• [EXERCISE PROMPT]: Exact copy, no pictures: repeat the data that follows.

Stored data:
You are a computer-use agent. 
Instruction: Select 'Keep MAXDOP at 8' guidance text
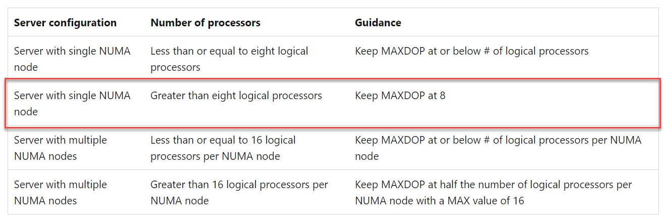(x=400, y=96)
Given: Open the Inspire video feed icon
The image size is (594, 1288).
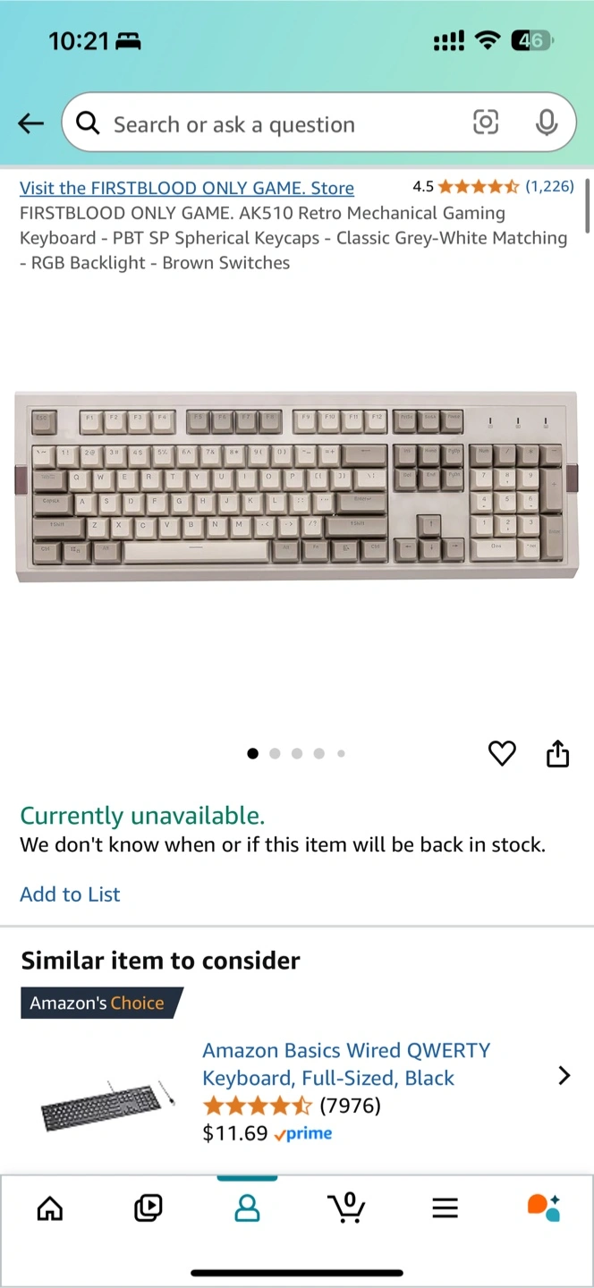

• [RESPONSE TO THIS TASK]:
You are a computer-use agent. 
Instruction: Select 'Keep MAXDOP at 8' guidance text
(x=400, y=96)
Given: Open the Inspire video feed icon
The image size is (594, 1288).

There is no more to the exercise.